On My Mind: Workforce Illiteracy

Article From: Products Finishing, , from Gardner Business Media

Posted on: 4/1/2002

A recent study by Educational Testing Service (Princeton, NJ) found that the literacy of American adults ranks 10th out of 17 industrialized nations.

A recent study by Educational Testing Service (Princeton, NJ) found that the literacy of American adults ranks 10th out of 17 industrialized nations. In addition, the U.S. has the largest gap between highly and poorly educated adults, with immigrants and minorities making up the largest portion of the poorly educated group. Finally, not only did Americans ages 16-25 perform worse than those in other countries, but they also performed much worse than older Americans.

The study shows that the workforce of our manufacturing competition is gaining ground on us. Some are already ahead, and others may pass us. It's possible (who knows how likely) that the cry about jobs going overseas because it's cheaper to produce parts there may turn into a cry that jobs are going overseas because we can't find enough skilled and intelligent workers.

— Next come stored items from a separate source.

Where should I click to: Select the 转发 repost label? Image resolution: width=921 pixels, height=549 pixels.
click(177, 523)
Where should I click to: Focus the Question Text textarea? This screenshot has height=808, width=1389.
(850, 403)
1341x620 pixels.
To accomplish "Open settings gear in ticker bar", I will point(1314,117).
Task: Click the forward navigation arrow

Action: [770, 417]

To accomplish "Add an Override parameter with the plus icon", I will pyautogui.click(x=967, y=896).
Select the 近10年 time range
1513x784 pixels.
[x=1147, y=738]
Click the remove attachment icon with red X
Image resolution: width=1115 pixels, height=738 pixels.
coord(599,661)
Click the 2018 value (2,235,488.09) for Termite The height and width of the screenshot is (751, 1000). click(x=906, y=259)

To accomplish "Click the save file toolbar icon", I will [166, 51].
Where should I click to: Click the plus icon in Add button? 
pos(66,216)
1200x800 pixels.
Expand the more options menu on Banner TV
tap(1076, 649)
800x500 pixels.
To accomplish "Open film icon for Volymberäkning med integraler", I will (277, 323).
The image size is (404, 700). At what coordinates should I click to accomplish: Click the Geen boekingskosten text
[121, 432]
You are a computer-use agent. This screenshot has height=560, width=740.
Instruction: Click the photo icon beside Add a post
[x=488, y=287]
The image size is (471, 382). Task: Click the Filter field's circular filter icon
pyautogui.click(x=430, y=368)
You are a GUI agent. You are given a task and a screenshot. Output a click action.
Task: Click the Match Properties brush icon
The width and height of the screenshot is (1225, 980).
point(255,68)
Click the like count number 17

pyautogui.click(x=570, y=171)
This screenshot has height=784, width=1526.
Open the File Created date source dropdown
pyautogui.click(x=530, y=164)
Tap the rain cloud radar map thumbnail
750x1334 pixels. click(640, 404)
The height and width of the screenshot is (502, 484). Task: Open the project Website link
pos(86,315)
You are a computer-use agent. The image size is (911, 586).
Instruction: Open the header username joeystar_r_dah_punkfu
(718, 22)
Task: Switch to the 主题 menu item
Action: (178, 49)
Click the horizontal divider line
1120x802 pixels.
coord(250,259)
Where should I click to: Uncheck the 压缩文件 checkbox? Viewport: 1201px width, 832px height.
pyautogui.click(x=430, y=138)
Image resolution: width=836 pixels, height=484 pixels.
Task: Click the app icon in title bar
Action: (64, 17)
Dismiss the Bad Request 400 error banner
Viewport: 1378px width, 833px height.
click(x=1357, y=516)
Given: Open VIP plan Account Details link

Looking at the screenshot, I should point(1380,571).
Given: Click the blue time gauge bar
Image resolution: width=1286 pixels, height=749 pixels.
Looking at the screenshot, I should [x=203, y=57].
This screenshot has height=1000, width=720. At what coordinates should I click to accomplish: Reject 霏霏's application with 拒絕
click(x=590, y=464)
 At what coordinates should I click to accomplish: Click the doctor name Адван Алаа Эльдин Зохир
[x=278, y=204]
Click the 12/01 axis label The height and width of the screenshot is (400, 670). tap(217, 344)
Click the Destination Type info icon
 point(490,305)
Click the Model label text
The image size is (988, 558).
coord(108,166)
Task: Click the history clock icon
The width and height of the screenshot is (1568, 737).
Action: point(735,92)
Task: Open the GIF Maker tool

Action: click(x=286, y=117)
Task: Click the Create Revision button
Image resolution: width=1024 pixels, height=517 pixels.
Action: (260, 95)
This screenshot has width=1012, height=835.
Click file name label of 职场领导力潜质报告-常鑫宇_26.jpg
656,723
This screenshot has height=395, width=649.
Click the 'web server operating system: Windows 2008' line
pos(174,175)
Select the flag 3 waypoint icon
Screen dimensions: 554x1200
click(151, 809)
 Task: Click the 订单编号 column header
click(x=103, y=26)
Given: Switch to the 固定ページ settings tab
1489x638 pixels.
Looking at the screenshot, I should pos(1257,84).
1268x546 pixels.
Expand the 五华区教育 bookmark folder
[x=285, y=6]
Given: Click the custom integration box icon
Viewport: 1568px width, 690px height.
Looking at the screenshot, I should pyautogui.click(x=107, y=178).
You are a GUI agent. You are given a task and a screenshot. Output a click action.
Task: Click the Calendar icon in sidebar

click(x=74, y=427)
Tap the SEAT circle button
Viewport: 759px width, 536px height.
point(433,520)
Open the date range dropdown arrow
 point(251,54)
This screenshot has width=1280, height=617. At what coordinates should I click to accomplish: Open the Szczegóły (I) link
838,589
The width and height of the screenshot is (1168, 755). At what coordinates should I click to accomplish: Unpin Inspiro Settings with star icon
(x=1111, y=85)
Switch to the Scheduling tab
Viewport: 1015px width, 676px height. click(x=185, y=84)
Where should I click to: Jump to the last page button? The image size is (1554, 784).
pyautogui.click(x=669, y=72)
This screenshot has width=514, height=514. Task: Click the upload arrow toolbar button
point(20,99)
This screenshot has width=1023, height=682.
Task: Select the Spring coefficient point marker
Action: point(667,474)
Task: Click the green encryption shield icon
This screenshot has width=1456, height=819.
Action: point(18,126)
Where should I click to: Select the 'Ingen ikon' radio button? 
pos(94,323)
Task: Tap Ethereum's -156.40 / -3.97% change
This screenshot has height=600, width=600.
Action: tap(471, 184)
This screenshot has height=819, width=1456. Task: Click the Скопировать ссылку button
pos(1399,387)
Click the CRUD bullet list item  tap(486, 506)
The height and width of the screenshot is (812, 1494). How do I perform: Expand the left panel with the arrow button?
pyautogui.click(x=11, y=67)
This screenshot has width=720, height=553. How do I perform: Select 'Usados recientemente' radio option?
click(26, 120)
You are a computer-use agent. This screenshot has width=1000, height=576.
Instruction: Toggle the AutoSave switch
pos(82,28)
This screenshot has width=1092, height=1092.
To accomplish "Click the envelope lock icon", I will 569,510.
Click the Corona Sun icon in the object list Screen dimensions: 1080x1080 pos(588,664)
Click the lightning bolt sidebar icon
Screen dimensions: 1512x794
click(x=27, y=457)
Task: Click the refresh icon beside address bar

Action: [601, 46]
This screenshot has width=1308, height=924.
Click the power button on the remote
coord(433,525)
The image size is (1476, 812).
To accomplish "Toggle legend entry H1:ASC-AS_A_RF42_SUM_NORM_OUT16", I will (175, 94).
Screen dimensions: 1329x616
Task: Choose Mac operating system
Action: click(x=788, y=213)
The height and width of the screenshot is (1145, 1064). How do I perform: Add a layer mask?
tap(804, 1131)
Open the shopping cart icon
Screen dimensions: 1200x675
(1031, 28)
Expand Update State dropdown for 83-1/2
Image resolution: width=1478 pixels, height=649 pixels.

For our industry, these statistics are especially important. Many line workers and factory employees fall into those categories that have the highest illiteracy rates. The efficiency and quality of this country's finishing shops will most likely fall if workers are less and less able to read and understand part diagrams, instruction manuals and paint formulations.
Now, I'm the first to admit that I don't often vote in favor of education levies, mostly because I think our city and state governments have enough money. I think they just spend it in the wrong places.

In Cincinnati, by the end of this year we will have spent almost $1 billion (yes $1 billion) to build two new stadiums. And, we're going to spend hundreds of millions more to improve our convention center and riverfront area. Many major cities across the country are spending money in much the same way.

But, what would happen if we as a country just took a portion of that money from those projects and pumped it into the poorest performing schools of our education system? We could have the most state-of-the-art schools in the world. We might actually be able to pay people enough to attract some individuals from the business world into the teaching world, even it was just on a part time basis, instead of passing on the teaching profession because it doesn't pay well enough.

For years, our country has either ignored the problem or attempted to find a patchwork solution. If we continue in that vain, we may find ourselves no longer at the top of the manufacturing food chain. Perhaps we should find a real solution to the problem before it's too late.